DOCUMENT SECTION Start Marker

Tiger Moths: Mother Nature’s Fortune Tellers
Source Newsroom: Wake Forest University
Newswise — (WINSTON-SALEM, NC, June 4, 2013) – When it comes to saving its own hide, the tiger moth can predict the future.
A new study by researchers at Wake Forest University shows Bertholdia trigona, a species of tiger moth found in the Arizona desert, can tell if an echo-locating bat is going to attack it well before the predator swoops in for the kill – making the intuitive, tiny-winged insect a master of self-preservation.
Predators in the night
A bat uses sonar to hunt at night. The small mammal emits a series of ultrasonic cries and listens carefully to the echoes that return. By determining how long it takes the sound to bounce back, the bat can figure out how far away its prey is.
Aaron Corcoran and William Conner of Wake Forest previously discovered Bertholdia trigona defends itself by jamming its predators' sonar. Conner, a professor of biology, said the tiger moth has a blister of cuticle on either side of its thorax called a tymbal. It flexes this structure to create a high-pitched, clicking sound.
The moth emits more than 4,500 clicks per second right when the bat would normally attack, jamming its sonar.
"It is the only animal in the world we know of that can jam its predator's sonar," Conner said. "Bats and tiger moths are in the midst of an evolutionary arms race."
The new study published May 6 in the journal PLOS ONE, shows that tiger moths can tell when it is time to start clicking by listening for a telltale change in the repetition rate of the bat's cries and an increase in sound intensity. The combination of these two factors tells the moth that it has been targeted.
Conner's team used high-speed infrared cameras to create 3D maps of the flight paths of bats attacking tiger moths. They then used an ultrasonic microphone to measure the rate of bat cries and moth clicks.
Normally, a bat attack starts with relatively intermittent cries. As it gets closer to the moth, a bat increases the rate at which it produces cries —painting a clearer picture of the moth's location.
Conner's team found that soon after the bats detected and targeted their prey, moths increased their rate of clicking dramatically, causing the predators to veer off course. The sonar jamming works 93 percent of the time. When the tymbal is removed, Conner says the bat will catch the tiger moth 83 percent of the time.
He said this is the first quantitative study to show an animal can trigger defensive behaviors by measuring ultrasonic signals provided by predators during an attack.

DOCUMENT SECTION End Marker

**PROBLEM SET:**
1. Please retype the passage of the tiger moth article from "Tiger Moths: Mother" to "its prey is.".
2. Translate this sentence from the tiger moth article into Spanish: "A bat uses sonar to hunt at night."
3. According to the tiger moth article, how often does the moth's sonar jamming work?

AVAILABLE DATA Start Marker

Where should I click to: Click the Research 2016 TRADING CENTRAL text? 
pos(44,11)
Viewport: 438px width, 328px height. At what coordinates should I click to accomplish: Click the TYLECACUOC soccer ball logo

AVAILABLE DATA End Marker

**ANSWERS BY TASK:**
1.
Tiger Moths: Mother Nature’s Fortune Tellers
Source Newsroom: Wake Forest University
Newswise — (WINSTON-SALEM, NC, June 4, 2013) – When it comes to saving its own hide, the tiger moth can predict the future.
A new study by researchers at Wake Forest University shows Bertholdia trigona, a species of tiger moth found in the Arizona desert, can tell if an echo-locating bat is going to attack it well before the predator swoops in for the kill – making the intuitive, tiny-winged insect a master of self-preservation.
Predators in the night
A bat uses sonar to hunt at night. The small mammal emits a series of ultrasonic cries and listens carefully to the echoes that return. By determining how long it takes the sound to bounce back, the bat can figure out how far away its prey is.

2. Un murciélago usa el sonar para cazar de noche.

3. 93 percent of the time.